Data supplied:

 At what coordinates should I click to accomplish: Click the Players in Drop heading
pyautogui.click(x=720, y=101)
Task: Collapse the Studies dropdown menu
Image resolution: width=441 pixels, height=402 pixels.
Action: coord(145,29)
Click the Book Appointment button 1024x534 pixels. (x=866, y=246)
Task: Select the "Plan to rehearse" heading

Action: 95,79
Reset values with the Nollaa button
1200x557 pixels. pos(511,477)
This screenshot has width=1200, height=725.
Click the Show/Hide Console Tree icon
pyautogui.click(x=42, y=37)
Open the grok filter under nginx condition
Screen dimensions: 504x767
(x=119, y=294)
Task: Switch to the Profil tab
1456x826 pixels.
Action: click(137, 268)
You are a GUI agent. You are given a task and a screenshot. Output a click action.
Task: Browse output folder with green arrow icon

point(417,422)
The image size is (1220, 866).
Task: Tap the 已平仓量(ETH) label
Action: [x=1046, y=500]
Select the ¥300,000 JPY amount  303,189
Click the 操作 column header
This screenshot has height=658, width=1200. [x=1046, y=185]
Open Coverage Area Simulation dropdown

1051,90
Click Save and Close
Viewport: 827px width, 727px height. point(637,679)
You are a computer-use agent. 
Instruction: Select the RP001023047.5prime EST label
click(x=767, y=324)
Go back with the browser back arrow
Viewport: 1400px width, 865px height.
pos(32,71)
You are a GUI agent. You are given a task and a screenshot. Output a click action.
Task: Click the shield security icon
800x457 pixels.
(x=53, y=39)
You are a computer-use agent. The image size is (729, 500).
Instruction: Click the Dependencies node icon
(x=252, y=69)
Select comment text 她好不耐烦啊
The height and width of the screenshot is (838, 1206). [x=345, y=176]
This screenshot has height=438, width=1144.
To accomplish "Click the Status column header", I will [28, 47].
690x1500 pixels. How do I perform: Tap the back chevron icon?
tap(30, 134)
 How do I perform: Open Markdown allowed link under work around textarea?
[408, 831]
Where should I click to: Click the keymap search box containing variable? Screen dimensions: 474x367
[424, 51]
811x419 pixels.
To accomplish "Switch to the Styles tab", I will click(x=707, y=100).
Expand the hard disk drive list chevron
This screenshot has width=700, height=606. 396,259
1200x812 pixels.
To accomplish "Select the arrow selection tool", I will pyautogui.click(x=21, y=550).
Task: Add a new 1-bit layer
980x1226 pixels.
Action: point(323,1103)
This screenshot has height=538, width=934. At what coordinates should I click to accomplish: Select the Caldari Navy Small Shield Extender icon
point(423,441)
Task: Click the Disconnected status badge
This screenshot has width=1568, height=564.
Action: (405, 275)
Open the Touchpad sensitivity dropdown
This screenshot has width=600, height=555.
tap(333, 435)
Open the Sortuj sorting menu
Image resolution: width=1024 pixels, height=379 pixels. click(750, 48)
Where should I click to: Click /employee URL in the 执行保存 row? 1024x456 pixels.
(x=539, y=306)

Exercise directions:
Give back, word for word, only the lines above from the line holding "Task: Select the" to the line holding "Task: Switch to the Profil tab", both included.

Task answer:
Task: Select the "Plan to rehearse" heading

Action: 95,79
Reset values with the Nollaa button
1200x557 pixels. pos(511,477)
This screenshot has width=1200, height=725.
Click the Show/Hide Console Tree icon
pyautogui.click(x=42, y=37)
Open the grok filter under nginx condition
Screen dimensions: 504x767
(x=119, y=294)
Task: Switch to the Profil tab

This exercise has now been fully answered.